Aim of the task: Extract every line of the material below without any alteration, omitting the pictures from your answer.
□ □ □ □ □ □ □
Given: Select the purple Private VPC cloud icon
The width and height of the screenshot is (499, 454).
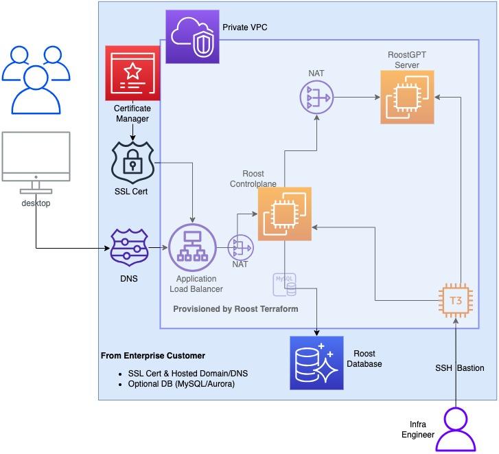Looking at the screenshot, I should click(x=193, y=36).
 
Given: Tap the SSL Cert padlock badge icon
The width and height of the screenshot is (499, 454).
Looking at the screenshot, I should click(x=132, y=162).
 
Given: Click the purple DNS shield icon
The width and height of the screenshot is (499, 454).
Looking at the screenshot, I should click(x=130, y=247).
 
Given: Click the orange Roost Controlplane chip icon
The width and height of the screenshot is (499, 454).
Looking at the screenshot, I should click(x=284, y=214).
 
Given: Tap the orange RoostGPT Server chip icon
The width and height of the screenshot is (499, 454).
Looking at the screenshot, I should click(x=407, y=98).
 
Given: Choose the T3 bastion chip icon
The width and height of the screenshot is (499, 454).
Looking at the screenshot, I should click(x=456, y=299).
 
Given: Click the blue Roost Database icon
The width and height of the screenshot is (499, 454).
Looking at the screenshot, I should click(x=316, y=363).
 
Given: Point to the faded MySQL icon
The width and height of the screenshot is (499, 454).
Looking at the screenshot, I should click(x=285, y=284).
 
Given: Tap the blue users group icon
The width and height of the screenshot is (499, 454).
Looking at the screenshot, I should click(x=32, y=79).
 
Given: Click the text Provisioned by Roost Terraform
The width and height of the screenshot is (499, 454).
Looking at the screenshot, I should click(x=235, y=309).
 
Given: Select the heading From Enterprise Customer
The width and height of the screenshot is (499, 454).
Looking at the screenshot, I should click(x=152, y=356).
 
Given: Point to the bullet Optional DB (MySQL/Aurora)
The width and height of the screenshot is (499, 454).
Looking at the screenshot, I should click(x=181, y=384).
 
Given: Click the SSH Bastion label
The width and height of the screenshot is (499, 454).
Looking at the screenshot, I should click(x=459, y=368).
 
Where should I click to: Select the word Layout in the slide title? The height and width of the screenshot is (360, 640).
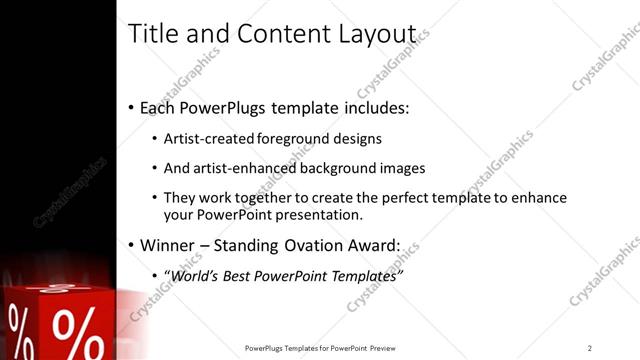click(x=382, y=34)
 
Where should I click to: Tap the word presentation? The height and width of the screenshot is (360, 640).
click(x=325, y=215)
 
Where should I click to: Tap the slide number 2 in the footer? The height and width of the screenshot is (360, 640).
click(x=590, y=347)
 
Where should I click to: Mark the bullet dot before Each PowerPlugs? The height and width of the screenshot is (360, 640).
click(x=132, y=108)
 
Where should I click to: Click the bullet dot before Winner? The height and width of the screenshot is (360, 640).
click(x=132, y=245)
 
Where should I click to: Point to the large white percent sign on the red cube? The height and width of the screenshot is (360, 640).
click(x=73, y=329)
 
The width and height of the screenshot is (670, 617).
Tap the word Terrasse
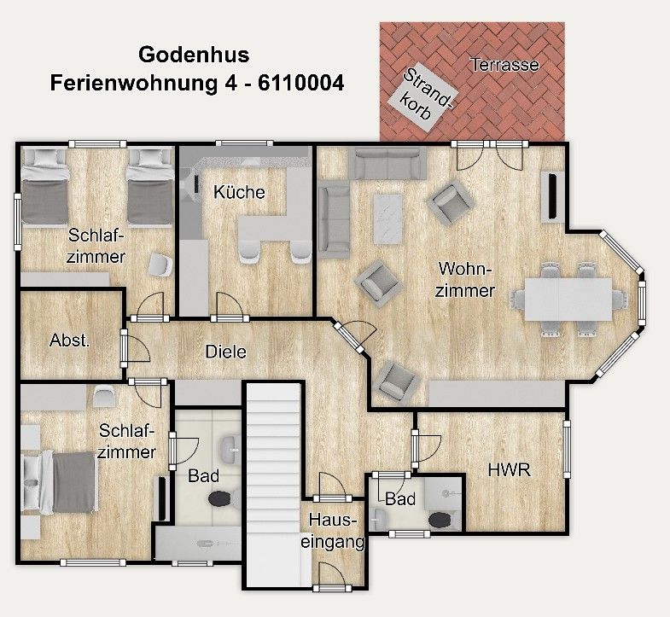504,64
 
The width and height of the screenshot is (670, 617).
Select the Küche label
239,192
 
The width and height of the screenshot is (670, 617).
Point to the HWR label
505,469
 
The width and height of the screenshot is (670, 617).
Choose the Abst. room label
69,339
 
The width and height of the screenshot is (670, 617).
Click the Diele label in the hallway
225,351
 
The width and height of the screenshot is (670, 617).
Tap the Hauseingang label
337,530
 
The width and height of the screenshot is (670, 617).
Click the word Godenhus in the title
194,55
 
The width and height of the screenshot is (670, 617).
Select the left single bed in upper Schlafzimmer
45,186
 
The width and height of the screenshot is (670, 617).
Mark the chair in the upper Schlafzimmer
160,265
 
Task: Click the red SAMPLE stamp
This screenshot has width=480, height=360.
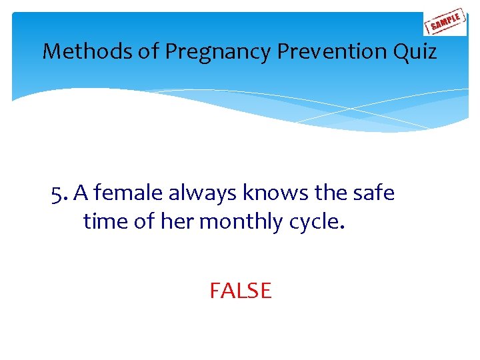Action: tap(445, 23)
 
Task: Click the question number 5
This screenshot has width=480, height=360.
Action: tap(59, 193)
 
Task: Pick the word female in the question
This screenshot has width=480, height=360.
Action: tap(130, 193)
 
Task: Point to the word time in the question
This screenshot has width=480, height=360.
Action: tap(106, 221)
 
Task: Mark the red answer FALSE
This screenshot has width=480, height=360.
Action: tap(240, 291)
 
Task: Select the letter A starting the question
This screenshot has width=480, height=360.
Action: tap(81, 193)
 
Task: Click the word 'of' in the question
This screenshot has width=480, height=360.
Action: tap(145, 221)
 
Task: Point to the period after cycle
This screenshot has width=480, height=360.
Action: tap(343, 227)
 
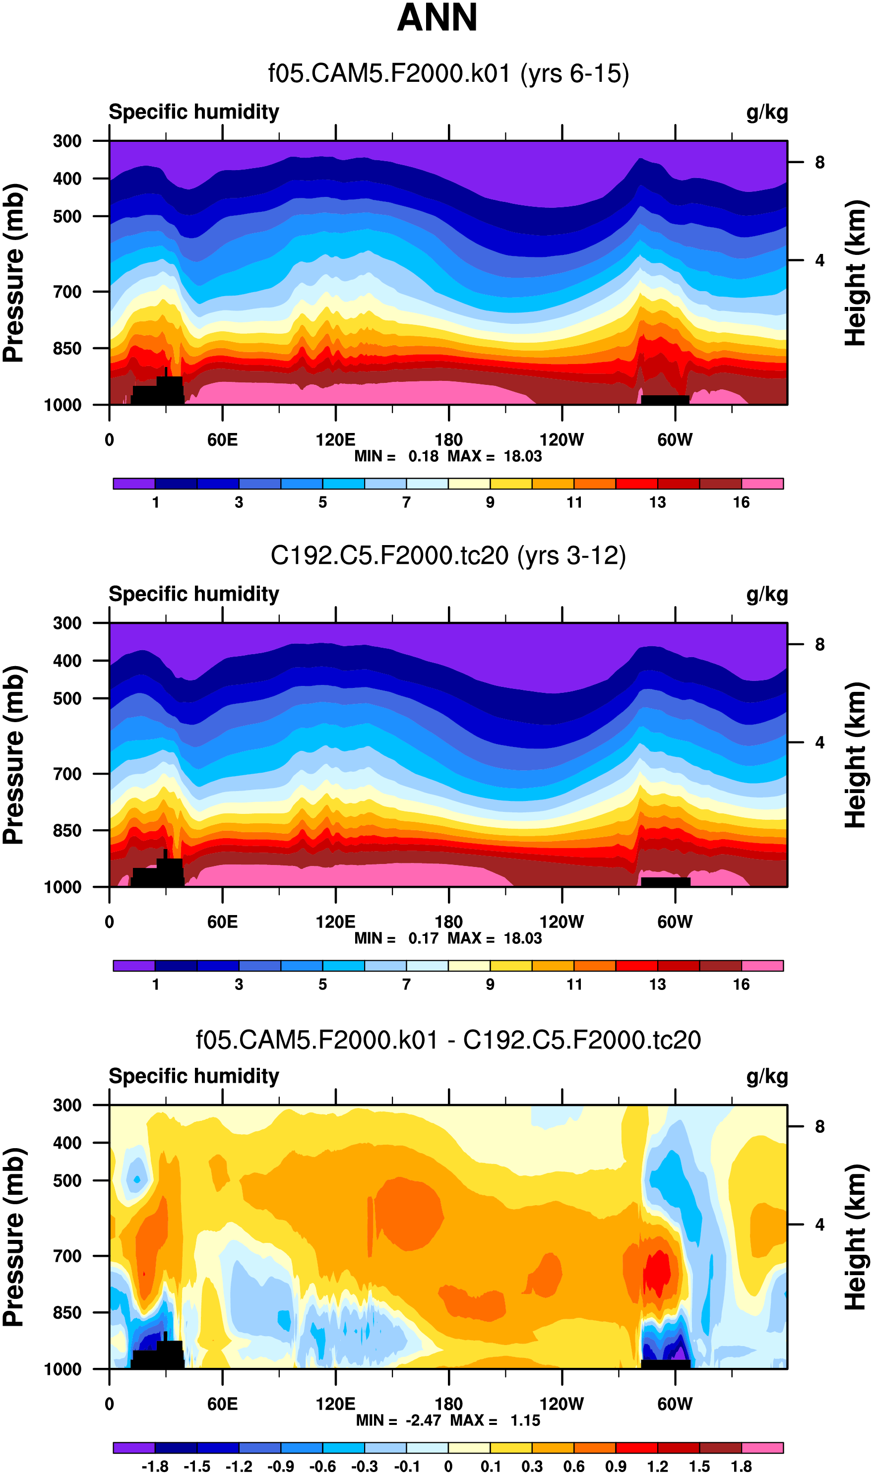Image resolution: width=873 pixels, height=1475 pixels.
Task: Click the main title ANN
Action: point(437,18)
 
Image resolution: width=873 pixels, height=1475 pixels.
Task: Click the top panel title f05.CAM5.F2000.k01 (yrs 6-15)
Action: point(448,73)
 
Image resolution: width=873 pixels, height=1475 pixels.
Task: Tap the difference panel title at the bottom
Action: point(448,1040)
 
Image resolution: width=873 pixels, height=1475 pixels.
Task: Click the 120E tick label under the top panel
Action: point(335,440)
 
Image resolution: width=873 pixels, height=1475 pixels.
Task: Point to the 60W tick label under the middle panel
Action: point(675,922)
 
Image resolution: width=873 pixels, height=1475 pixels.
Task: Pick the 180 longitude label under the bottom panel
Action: point(448,1404)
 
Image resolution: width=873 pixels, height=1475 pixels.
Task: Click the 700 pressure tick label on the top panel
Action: point(67,292)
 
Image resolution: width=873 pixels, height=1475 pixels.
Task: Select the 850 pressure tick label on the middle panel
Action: point(67,830)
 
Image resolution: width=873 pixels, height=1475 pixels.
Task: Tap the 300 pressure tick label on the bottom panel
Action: point(67,1105)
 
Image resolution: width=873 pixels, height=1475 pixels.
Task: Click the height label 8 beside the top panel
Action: point(819,162)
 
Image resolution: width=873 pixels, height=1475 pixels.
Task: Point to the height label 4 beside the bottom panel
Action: point(819,1225)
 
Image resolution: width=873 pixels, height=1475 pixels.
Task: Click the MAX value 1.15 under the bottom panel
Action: point(525,1420)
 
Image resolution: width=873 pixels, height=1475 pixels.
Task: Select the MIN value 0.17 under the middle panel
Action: point(424,938)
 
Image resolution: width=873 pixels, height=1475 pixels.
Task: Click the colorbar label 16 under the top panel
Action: point(741,502)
□ □ □ □ □ □ □
Exercise output:
Given: Select the purple Private VPC cloud icon
The width and height of the screenshot is (499, 454).
Looking at the screenshot, I should click(x=193, y=36).
 
Given: Tap the SSL Cert padlock badge icon
The width and height of the screenshot is (499, 454).
Looking at the screenshot, I should click(x=132, y=162).
 
Given: Click the purple DNS shield icon
The width and height of the screenshot is (499, 454).
Looking at the screenshot, I should click(x=130, y=247).
 
Given: Click the orange Roost Controlplane chip icon
The width and height of the screenshot is (499, 454).
Looking at the screenshot, I should click(x=284, y=214).
 
Given: Tap the orange RoostGPT Server chip icon
The width and height of the screenshot is (499, 454).
Looking at the screenshot, I should click(x=407, y=98).
 
Given: Choose the T3 bastion chip icon
The width and height of the screenshot is (499, 454).
Looking at the screenshot, I should click(x=456, y=299).
 
Given: Click the blue Roost Database icon
The width and height of the screenshot is (499, 454).
Looking at the screenshot, I should click(x=316, y=363).
 
Given: Point to the faded MySQL icon
The width and height of the screenshot is (499, 454).
Looking at the screenshot, I should click(x=285, y=284).
 
Given: Tap the blue users group icon
The width and height of the screenshot is (499, 454).
Looking at the screenshot, I should click(x=32, y=79).
 
Given: Click the text Provisioned by Roost Terraform
The width and height of the screenshot is (499, 454).
Looking at the screenshot, I should click(x=235, y=309).
 
Given: Select the heading From Enterprise Customer
The width and height of the screenshot is (499, 454).
Looking at the screenshot, I should click(x=152, y=356).
 
Given: Point to the bullet Optional DB (MySQL/Aurora)
The width and height of the screenshot is (499, 454).
Looking at the screenshot, I should click(x=181, y=384).
 
Given: Click the SSH Bastion label
The width and height of the screenshot is (499, 454).
Looking at the screenshot, I should click(x=459, y=368).
 
Where should I click to: Select the word Layout in the slide title? The height and width of the screenshot is (360, 640).
click(x=382, y=34)
 
Where should I click to: Tap the word presentation? The height and width of the screenshot is (360, 640).
click(x=325, y=215)
 
Where should I click to: Tap the slide number 2 in the footer? The height and width of the screenshot is (360, 640).
click(x=590, y=347)
 
Where should I click to: Mark the bullet dot before Each PowerPlugs? The height and width of the screenshot is (360, 640).
click(x=132, y=108)
 
Where should I click to: Click the bullet dot before Winner? The height and width of the screenshot is (360, 640).
click(x=132, y=245)
 
Where should I click to: Point to the large white percent sign on the red cube? The height and width of the screenshot is (360, 640).
click(x=73, y=329)
 
The width and height of the screenshot is (670, 617).
Tap the word Terrasse
504,64
 
The width and height of the screenshot is (670, 617).
Select the Küche label
239,192
 
The width and height of the screenshot is (670, 617).
Point to the HWR label
505,469
 
The width and height of the screenshot is (670, 617).
Choose the Abst. room label
69,339
 
The width and height of the screenshot is (670, 617).
Click the Diele label in the hallway
225,351
 
The width and height of the screenshot is (670, 617).
Tap the Hauseingang label
337,530
 
The width and height of the screenshot is (670, 617).
Click the word Godenhus in the title
194,55
 
The width and height of the screenshot is (670, 617).
Select the left single bed in upper Schlafzimmer
45,186
 
The width and height of the screenshot is (670, 617).
Mark the chair in the upper Schlafzimmer
160,265
 
Task: Click the red SAMPLE stamp
This screenshot has width=480, height=360.
Action: tap(445, 23)
 
Task: Click the question number 5
This screenshot has width=480, height=360.
Action: tap(59, 193)
 
Task: Pick the word female in the question
This screenshot has width=480, height=360.
Action: tap(130, 193)
 
Task: Point to the word time in the question
This screenshot has width=480, height=360.
Action: tap(106, 221)
 
Task: Mark the red answer FALSE
This screenshot has width=480, height=360.
Action: tap(240, 291)
 
Task: Select the letter A starting the question
This screenshot has width=480, height=360.
Action: tap(81, 193)
 
Task: Click the word 'of' in the question
This screenshot has width=480, height=360.
Action: tap(145, 221)
 
Task: Point to the period after cycle
This screenshot has width=480, height=360.
Action: tap(343, 227)
 
Image resolution: width=873 pixels, height=1475 pixels.
Task: Click the main title ANN
Action: point(437,18)
 
Image resolution: width=873 pixels, height=1475 pixels.
Task: Click the top panel title f05.CAM5.F2000.k01 (yrs 6-15)
Action: point(448,73)
 
Image resolution: width=873 pixels, height=1475 pixels.
Task: Tap the difference panel title at the bottom
Action: point(448,1040)
 
Image resolution: width=873 pixels, height=1475 pixels.
Task: Click the 120E tick label under the top panel
Action: point(335,440)
 
Image resolution: width=873 pixels, height=1475 pixels.
Task: Point to the 60W tick label under the middle panel
Action: point(675,922)
 
Image resolution: width=873 pixels, height=1475 pixels.
Task: Pick the 180 longitude label under the bottom panel
Action: point(448,1404)
 
Image resolution: width=873 pixels, height=1475 pixels.
Task: Click the 700 pressure tick label on the top panel
Action: point(67,292)
 
Image resolution: width=873 pixels, height=1475 pixels.
Task: Select the 850 pressure tick label on the middle panel
Action: point(67,830)
 
Image resolution: width=873 pixels, height=1475 pixels.
Task: Tap the 300 pressure tick label on the bottom panel
Action: point(67,1105)
 
Image resolution: width=873 pixels, height=1475 pixels.
Task: Click the height label 8 beside the top panel
Action: point(819,162)
 
Image resolution: width=873 pixels, height=1475 pixels.
Task: Point to the height label 4 beside the bottom panel
Action: point(819,1225)
 
Image resolution: width=873 pixels, height=1475 pixels.
Task: Click the MAX value 1.15 under the bottom panel
Action: point(525,1420)
 
Image resolution: width=873 pixels, height=1475 pixels.
Task: Select the MIN value 0.17 under the middle panel
Action: point(424,938)
 
Image resolution: width=873 pixels, height=1475 pixels.
Task: Click the colorbar label 16 under the top panel
Action: point(741,502)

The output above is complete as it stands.